Profenid

Approved Indications:

• Rheumatoid Arthritis (RA): Management of signs and symptoms in adults.
• Osteoarthritis (OA): Relief of mild to moderate symptoms.
• Ankylosing Spondylitis (AS): Reduction of spinal inflammation and stiffness.
• Mild to Moderate Pain: Short-term relief of musculoskeletal pain, postoperative pain, dental pain, and traumatic injury.
• Primary Dysmenorrhea: Treatment of menstrual pain and cramping.
• Acute Gouty Arthritis: Relief of acute inflammation and pain during gout attacks.

Topical Use Indications:

• Local pain and inflammation from:
• Tendonitis
• Muscle sprains or strains
• Sports injuries
• Localized soft tissue inflammation

Clinically Accepted Off-label Uses:

• Acute Migraine Attacks: Occasionally used for headache relief.
• Post-traumatic Pain: Used in emergency settings to reduce acute pain and swelling.

Adults:

• Oral (Immediate-release):
  50–100 mg every 6–8 hours; maximum: 300 mg/day.
  Should be taken with food to reduce gastrointestinal side effects.
• Oral (Sustained-release):
  200 mg once daily.
• Rectal (Suppository):
  100 mg twice daily; maximum: 200 mg/day.
• Injectable (IM/IV):
  50–100 mg every 6–8 hours; maximum: 200 mg/day.
  IV infusion should be diluted and administered over 30–60 minutes.
• Topical Gel (2.5%):
  Apply a thin layer to the affected area 2–3 times daily.
  Maximum duration: 14 days without physician reassessment.
  Do not apply to broken or infected skin.

Pediatric Use:

• Not recommended for children under 18 years due to insufficient safety data.

Elderly Patients:

• Use the lowest effective dose.
• Monitor closely for gastrointestinal, cardiovascular, and renal complications.

Renal Impairment:

• Mild to Moderate: Dose reduction may be required.
• Severe (CrCl <30 mL/min): Use is contraindicated.

Hepatic Impairment:

Use cautiously. Monitor liver function regularly during therapy.

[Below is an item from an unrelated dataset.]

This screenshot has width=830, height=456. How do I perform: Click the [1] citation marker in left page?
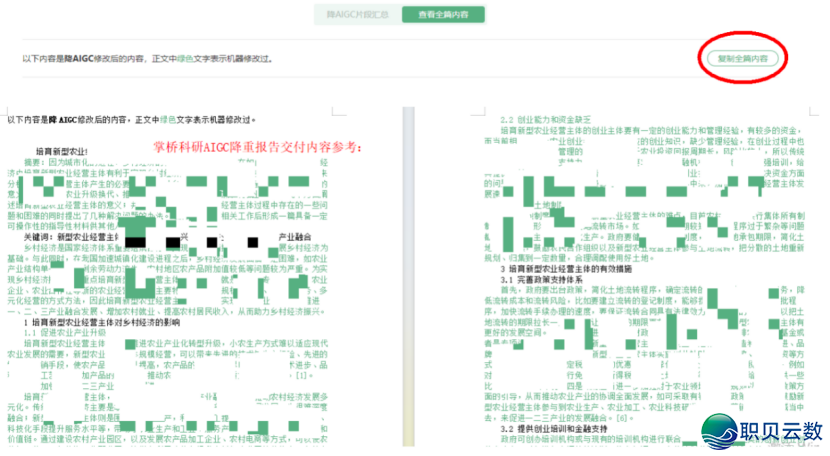tap(299, 375)
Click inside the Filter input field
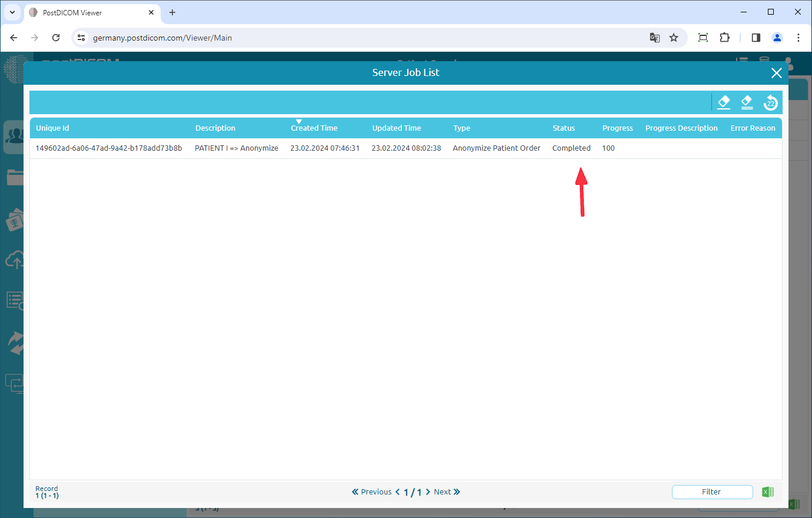812x518 pixels. tap(711, 492)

Ketoprofen is a non-selective nonsteroidal anti-inflammatory drug (NSAID) that inhibits both cyclooxygenase-1 (COX-1) and cyclooxygenase-2 (COX-2) enzymes. These enzymes are involved in the synthesis of prostaglandins, which mediate inflammation, pain, and fever. By blocking prostaglandin production, ketoprofen exerts anti-inflammatory, analgesic, and antipyretic effects. It may also stabilize lysosomal membranes and inhibit bradykinin, enhancing its analgesic action.

• Absorption: Rapid and nearly complete after oral administration.
• Bioavailability: Approximately 90%.
• Onset of Action: Oral: 30–60 minutes; IM: 15–30 minutes.
• Peak Plasma Concentration: 0.5 to 2 hours after oral dose.
• Protein Binding: >99%.
• Distribution: Extensively distributed, including into synovial fluid.
• Metabolism: Hepatic glucuronidation (UGT enzymes); no active metabolites.
• Half-life: 1.5 to 2.5 hours (immediate-release); 6–8 hours (sustained-release).
• Excretion: Primarily via urine (50–90% as conjugated metabolites); minor fecal elimination.

Pregnancy:

• Category C (First and Second Trimester): Use only if clearly needed.
• Category D (Third Trimester): Contraindicated due to risk of fetal cardiovascular complications, including premature closure of the ductus arteriosus.

Lactation:

• Ketoprofen is excreted in small amounts into breast milk.
• Short-term use is generally considered safe, but long-term use is not recommended during breastfeeding.
• Monitor the infant for adverse effects if used during lactation.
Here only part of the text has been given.